The Rural Republican published an article about the Republican rally in Vincennes “where the democratic bummers threw rocks and clubs at the Garfield boys from Lawrence. Unfortunately, none of these imps of Hancock could be caught.”

Another “Garfield meeting” was written by a “reporter” about a political rally held at Birds Station August 28, 1880. It was printed in the Herald newspaper December 2, 1880. (The last paragraph is worth reading the whole article for…..)

“A Garfield meeting was held here last night. I will attempt to write it up for the Herald.

The meeting was held in the open air back of Jack Klinger’s new house. It was composed of carpet baggers, bummers, etc. from Lawrenceville and elsewhere and a few residents of Bond.

After the Bond Twp Boss--Squire Roberts-- had been drilled by Boss Dan’l, he called the meeting to order. After an organization had been effected Bill Robinson was trotted out and made an effort to speak, and might have done something in that direction if he had not undertaken too much. He made some sweeping charges against Democratic statesmen in general, after which he attacked Jefferson and Jackson in particular. But the more he ‘chawed’ on that mouthful the ‘bigger’ it got, so he was compelled to spit up that mouthful and spend the rest of his short time in agitating the bloody shirt, rebel claims, etc.

K. P. Snyder was then called for. He came to the front and piped for a very short time. He soon worked himself down. It was his first effort, and he will better his chances of election this fall, by making it his last. (Ed. Note: K P Snyder was running for State’s Attorney and won. Presumably his speech- making got better or he didn’t make any more after this one.)

Charley Borden then talked very pretty for a few minutes but could not get warmed up and soon quit, without saying anything.

Boss Dan’l then came to the front and dispensed taffy for a few minutes. (Ed Note: dispensing taffy seemed to mean talking about nothing.)

Fred Pierce made a few spasmodic efforts to say something, but didn’t. (Ed Note: Fred was the local blacksmith.)

After which Freeman Plummer was called for, who from his own statement has long been on the fence. As a bait gard(?) was last spring made census enumerator and since then the Republicans have been taffying him up till they have caught him.
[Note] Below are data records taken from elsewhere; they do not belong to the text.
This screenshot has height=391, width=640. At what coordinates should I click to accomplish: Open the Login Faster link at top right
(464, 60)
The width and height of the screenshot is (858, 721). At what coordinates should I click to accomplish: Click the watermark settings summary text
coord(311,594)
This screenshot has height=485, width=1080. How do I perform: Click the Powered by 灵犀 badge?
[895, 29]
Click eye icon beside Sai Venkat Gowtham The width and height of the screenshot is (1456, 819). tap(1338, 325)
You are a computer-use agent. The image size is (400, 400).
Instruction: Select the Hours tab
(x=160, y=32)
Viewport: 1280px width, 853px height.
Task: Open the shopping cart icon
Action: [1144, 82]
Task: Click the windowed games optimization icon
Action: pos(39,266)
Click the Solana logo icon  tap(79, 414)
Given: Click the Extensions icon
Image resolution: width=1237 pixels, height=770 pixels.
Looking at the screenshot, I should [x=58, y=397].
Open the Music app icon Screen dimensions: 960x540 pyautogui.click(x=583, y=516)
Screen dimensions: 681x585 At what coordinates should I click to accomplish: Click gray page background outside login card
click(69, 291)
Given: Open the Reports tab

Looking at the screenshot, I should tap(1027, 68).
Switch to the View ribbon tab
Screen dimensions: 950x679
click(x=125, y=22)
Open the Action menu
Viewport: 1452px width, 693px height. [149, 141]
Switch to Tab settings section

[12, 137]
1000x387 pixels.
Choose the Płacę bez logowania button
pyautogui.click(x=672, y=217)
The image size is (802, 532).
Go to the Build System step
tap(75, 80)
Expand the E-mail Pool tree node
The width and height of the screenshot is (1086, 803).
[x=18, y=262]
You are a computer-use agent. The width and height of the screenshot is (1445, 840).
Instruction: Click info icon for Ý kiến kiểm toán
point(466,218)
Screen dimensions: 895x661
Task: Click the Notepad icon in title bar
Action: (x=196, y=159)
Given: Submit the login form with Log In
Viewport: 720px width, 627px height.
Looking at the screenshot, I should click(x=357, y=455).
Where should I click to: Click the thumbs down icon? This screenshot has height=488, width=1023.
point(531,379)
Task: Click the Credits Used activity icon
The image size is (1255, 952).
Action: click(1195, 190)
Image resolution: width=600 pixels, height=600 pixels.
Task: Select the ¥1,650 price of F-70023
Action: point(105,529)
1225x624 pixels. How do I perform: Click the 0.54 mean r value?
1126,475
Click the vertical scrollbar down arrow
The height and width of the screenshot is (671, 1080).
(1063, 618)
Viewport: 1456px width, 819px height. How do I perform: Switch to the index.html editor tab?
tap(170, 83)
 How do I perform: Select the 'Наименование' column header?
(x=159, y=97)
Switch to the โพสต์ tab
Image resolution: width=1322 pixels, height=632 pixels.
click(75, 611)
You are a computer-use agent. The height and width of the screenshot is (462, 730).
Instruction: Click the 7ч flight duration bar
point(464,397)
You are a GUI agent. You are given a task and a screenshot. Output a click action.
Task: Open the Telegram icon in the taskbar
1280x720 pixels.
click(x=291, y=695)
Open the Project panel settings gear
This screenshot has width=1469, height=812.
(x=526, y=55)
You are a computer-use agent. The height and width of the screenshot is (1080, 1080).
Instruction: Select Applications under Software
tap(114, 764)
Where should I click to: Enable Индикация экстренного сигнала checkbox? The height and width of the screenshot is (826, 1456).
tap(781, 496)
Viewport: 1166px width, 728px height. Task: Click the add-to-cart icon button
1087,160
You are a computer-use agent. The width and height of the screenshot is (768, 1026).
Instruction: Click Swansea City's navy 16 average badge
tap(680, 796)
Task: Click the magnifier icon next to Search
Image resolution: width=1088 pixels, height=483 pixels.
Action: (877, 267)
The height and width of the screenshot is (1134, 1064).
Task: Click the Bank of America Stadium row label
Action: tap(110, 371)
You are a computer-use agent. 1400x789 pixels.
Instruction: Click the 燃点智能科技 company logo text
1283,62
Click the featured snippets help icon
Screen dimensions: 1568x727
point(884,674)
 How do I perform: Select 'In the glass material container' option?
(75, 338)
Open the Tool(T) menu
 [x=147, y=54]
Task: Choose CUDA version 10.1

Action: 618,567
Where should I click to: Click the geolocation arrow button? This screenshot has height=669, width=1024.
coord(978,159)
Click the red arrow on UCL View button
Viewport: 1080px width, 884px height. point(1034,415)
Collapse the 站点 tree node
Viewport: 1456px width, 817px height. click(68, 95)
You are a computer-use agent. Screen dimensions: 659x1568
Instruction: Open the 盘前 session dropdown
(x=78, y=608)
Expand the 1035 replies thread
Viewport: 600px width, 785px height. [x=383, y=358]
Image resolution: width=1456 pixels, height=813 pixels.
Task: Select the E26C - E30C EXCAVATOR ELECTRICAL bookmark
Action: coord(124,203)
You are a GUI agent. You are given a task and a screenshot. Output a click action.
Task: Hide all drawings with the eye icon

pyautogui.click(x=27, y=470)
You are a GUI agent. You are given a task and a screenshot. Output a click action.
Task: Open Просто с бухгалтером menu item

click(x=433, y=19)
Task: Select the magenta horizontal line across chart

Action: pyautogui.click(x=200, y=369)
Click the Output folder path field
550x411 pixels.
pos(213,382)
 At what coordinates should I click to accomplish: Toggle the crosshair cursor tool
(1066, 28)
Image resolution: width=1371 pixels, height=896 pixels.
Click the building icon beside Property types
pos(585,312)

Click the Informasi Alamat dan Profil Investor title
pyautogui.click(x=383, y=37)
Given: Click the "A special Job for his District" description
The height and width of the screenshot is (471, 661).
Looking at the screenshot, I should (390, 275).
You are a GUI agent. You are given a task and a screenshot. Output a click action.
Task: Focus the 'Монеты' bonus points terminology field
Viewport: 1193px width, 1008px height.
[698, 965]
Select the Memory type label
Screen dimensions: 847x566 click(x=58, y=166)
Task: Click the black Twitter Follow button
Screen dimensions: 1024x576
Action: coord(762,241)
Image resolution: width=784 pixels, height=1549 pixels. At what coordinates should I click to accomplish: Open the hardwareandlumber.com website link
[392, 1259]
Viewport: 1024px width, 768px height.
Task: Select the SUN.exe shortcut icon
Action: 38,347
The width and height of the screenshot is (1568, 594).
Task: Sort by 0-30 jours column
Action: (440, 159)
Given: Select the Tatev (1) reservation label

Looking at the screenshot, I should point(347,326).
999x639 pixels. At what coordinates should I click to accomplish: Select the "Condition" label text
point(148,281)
And they are now laughing at and despising him for biting at their hook.

During the interval between the efforts at speaking some singing was engaged in. The songs were in harmony with the spirit of the remarks and were for the purpose of deepening the sectional hatred, and so well did they succeed that Major (Dan’l) Gold ordered Capt Ford to lead a charge against a person who was so disloyal as to holler for Hancock.

Throughout there was nothing said about Garfield.

There were present as nearly as I can guess. Voters of Bond: Republicans—60, Democrats—30; Candidates from Lawrenceville—3; Carpet baggers—40; prostitutes—1; woman and children –75; Total—209.”